### Data for this exercise

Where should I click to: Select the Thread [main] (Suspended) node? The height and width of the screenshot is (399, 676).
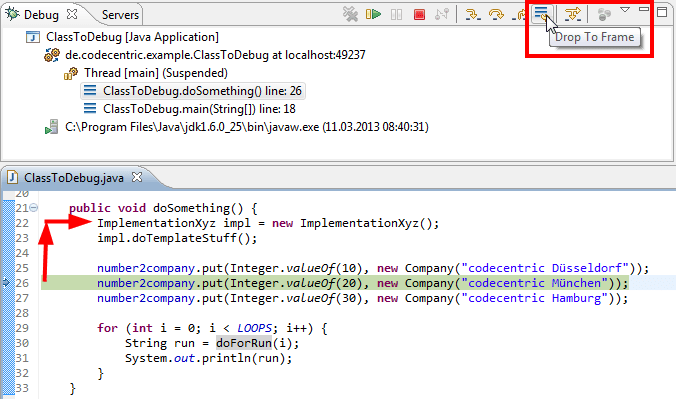coord(155,73)

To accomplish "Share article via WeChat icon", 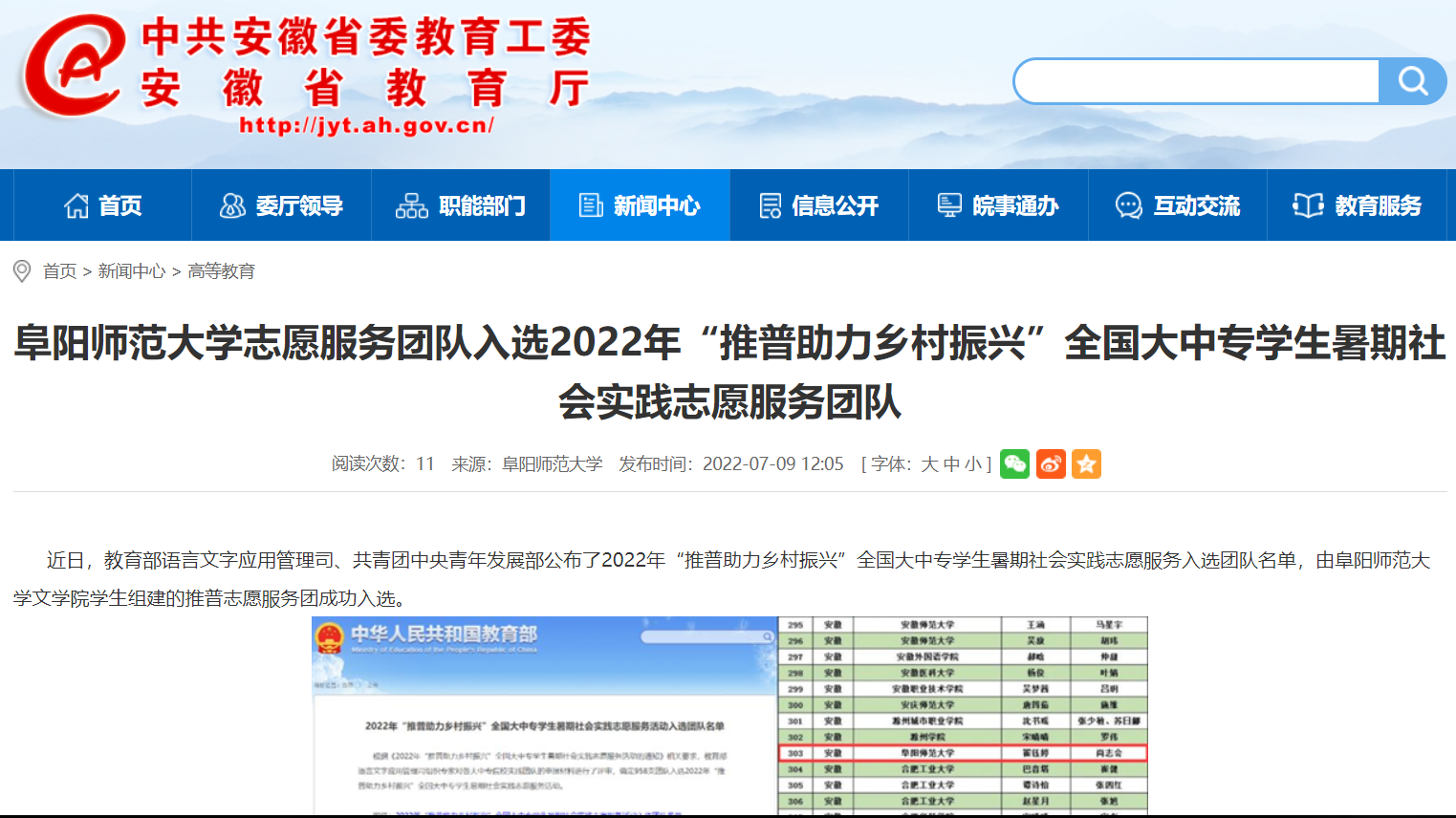I will click(x=1014, y=464).
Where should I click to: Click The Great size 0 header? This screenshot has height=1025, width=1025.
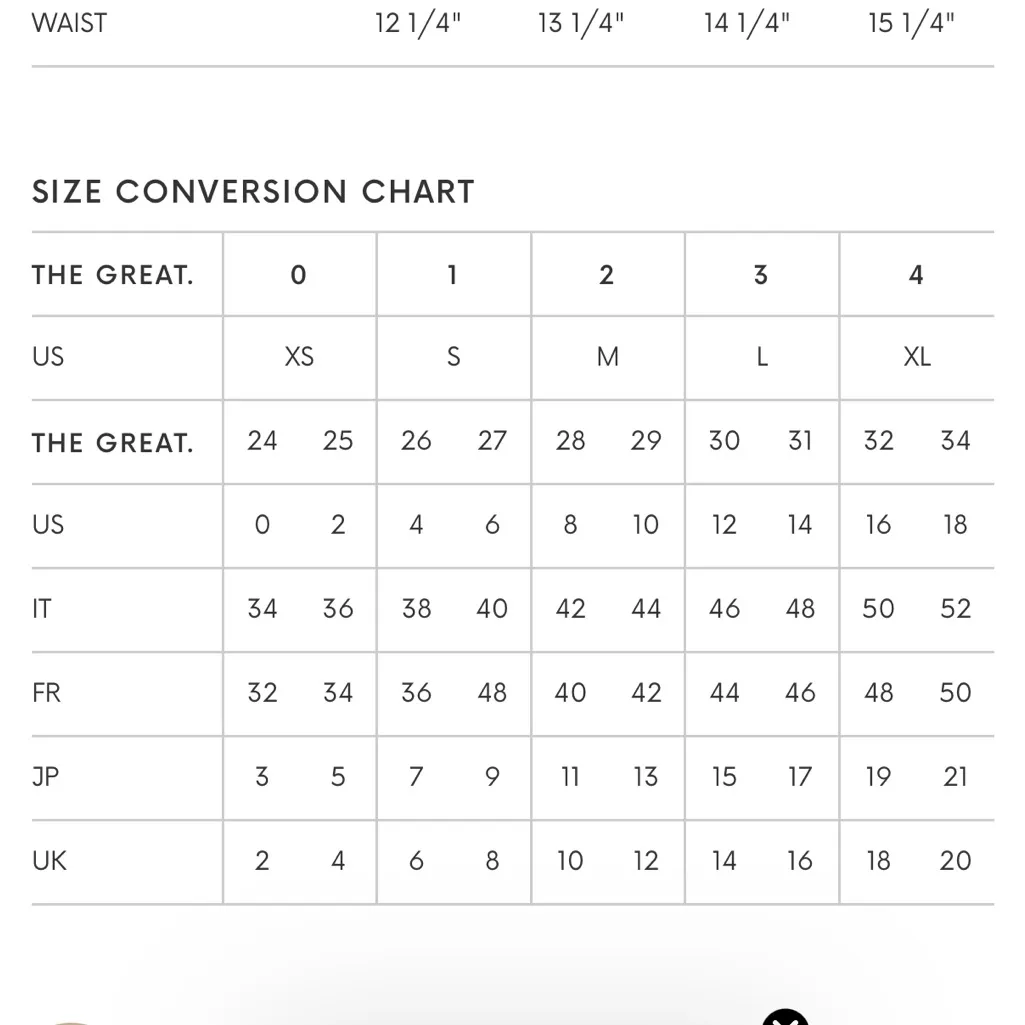tap(299, 275)

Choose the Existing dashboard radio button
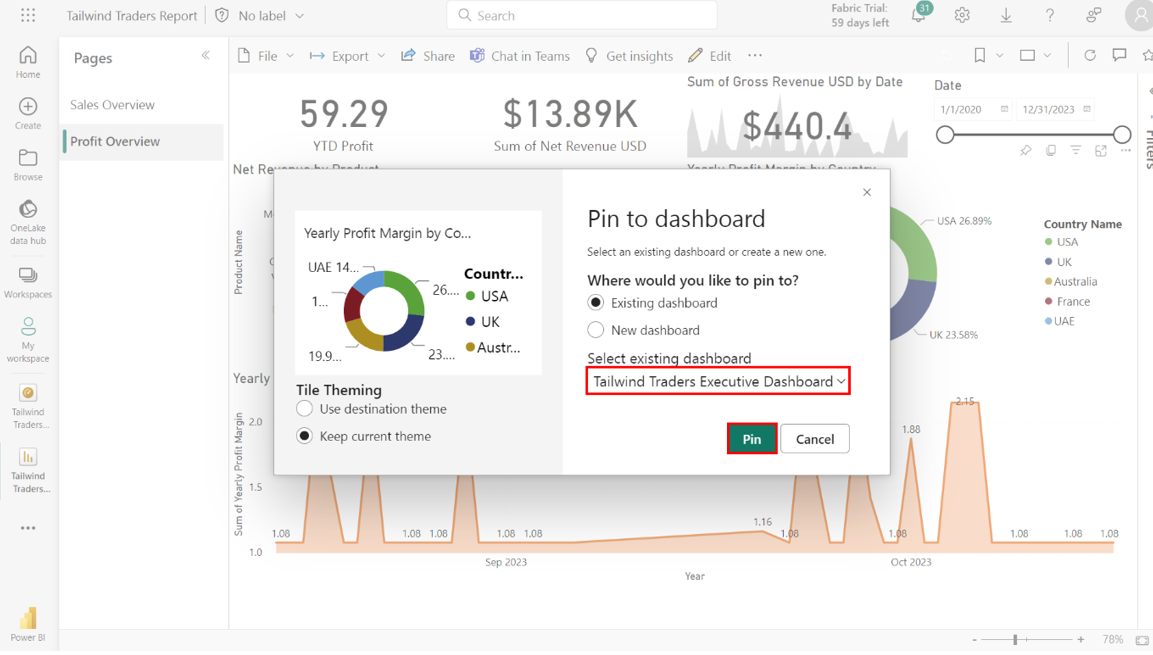pyautogui.click(x=596, y=303)
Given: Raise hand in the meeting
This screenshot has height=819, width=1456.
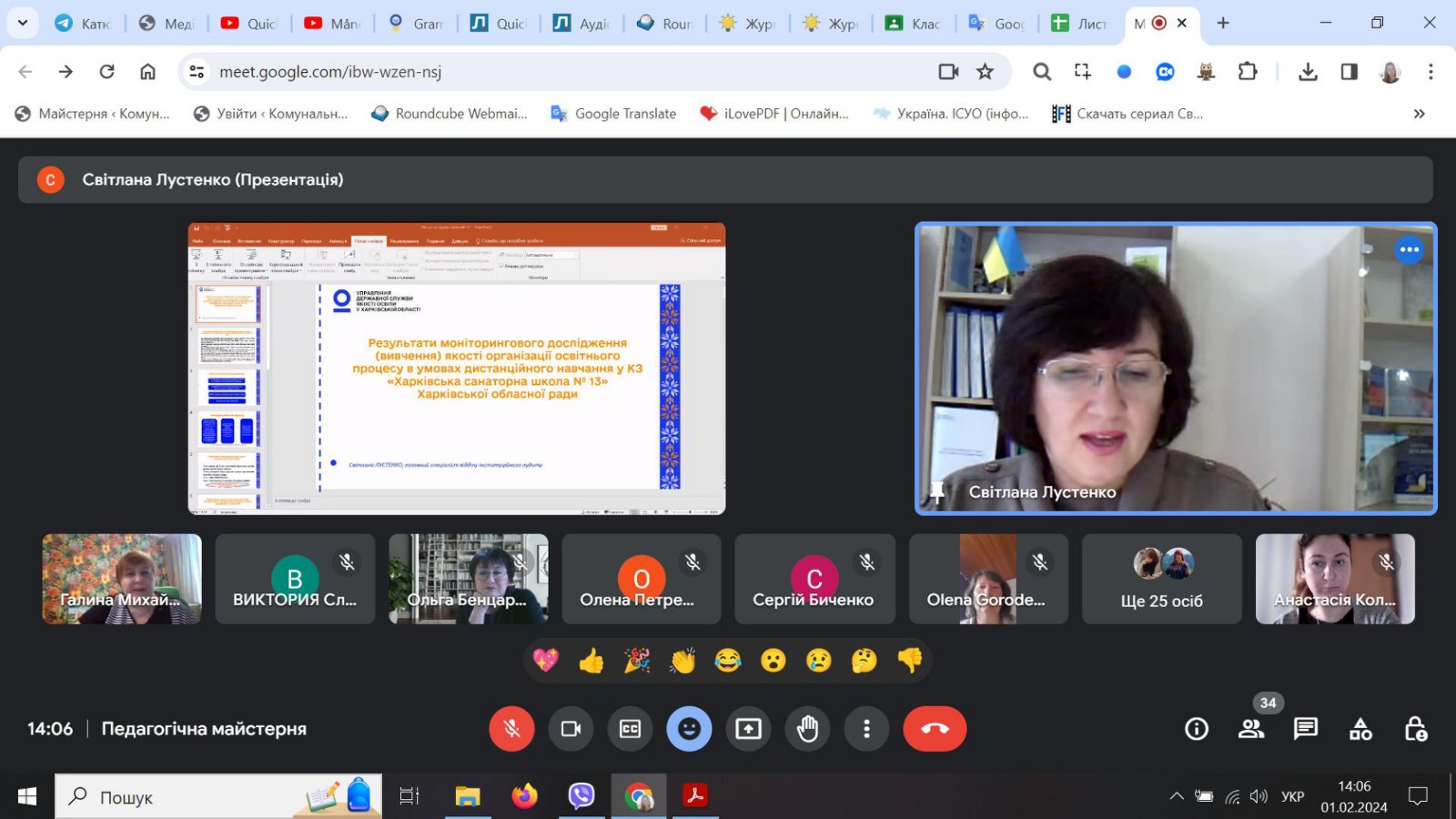Looking at the screenshot, I should coord(807,729).
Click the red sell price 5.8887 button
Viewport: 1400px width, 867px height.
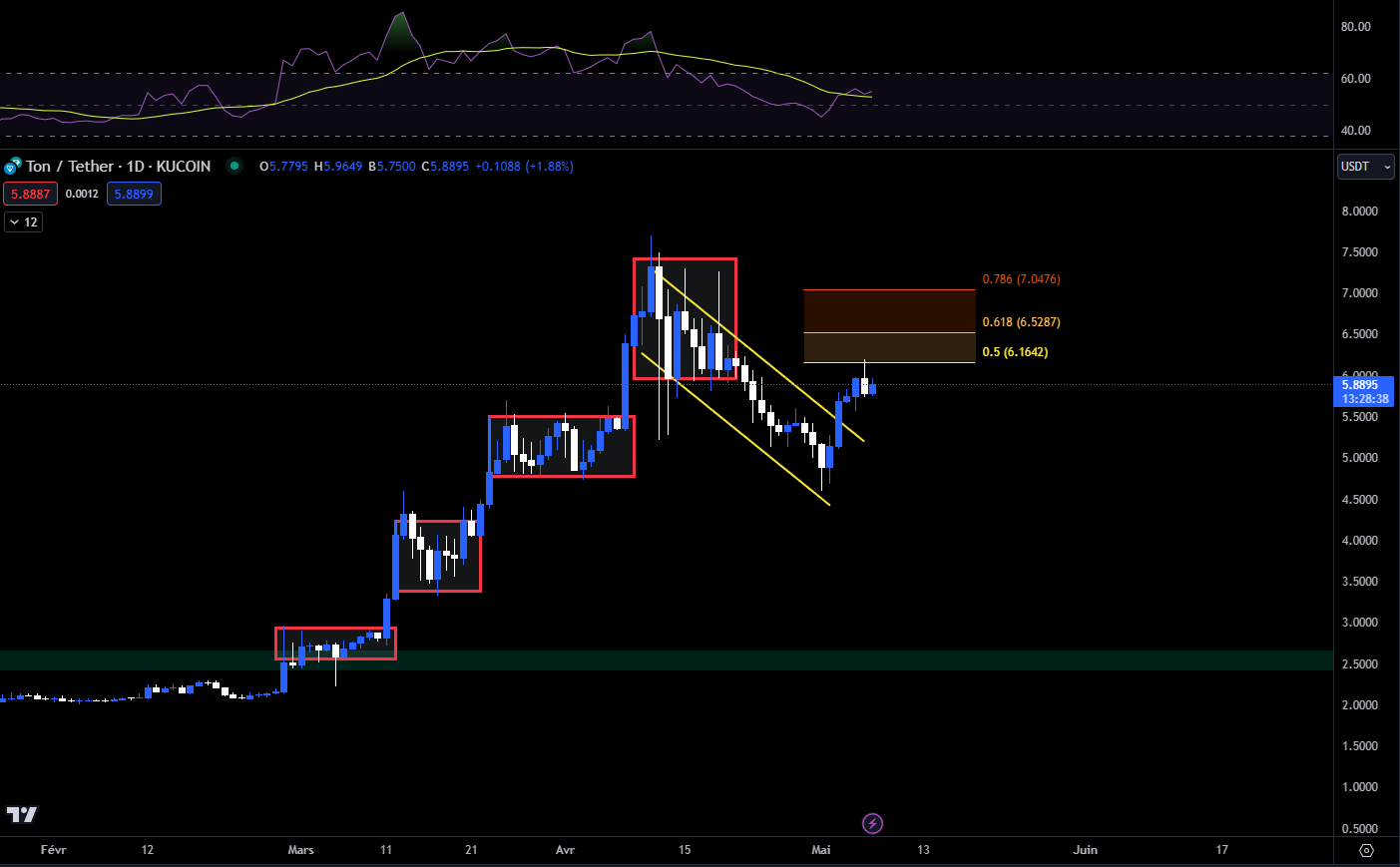pyautogui.click(x=30, y=193)
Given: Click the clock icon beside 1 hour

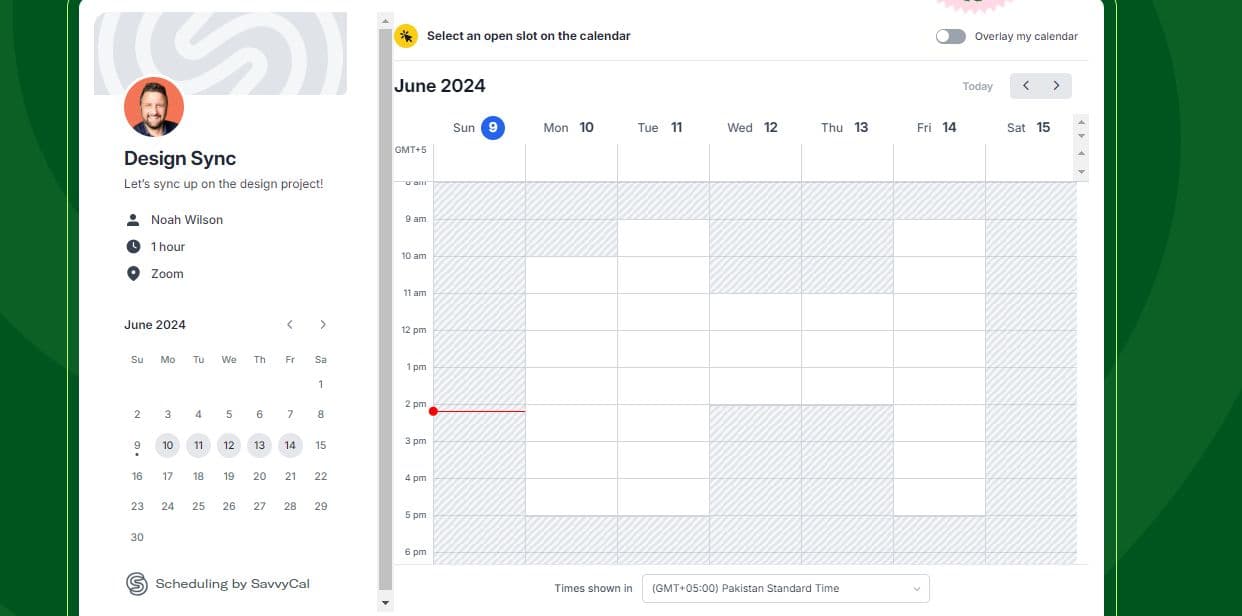Looking at the screenshot, I should tap(133, 247).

######

**Exercise details**
The expected output is an exact retyping of the lines from the line with "This screenshot has height=819, width=1456." through the last line of the data, with both ends kept and the pictures dropped.

**Solution below**
This screenshot has height=819, width=1456.
Looking at the screenshot, I should coord(807,729).
Click the red sell price 5.8887 button
Viewport: 1400px width, 867px height.
pyautogui.click(x=30, y=193)
Given: Click the clock icon beside 1 hour

Looking at the screenshot, I should tap(133, 247).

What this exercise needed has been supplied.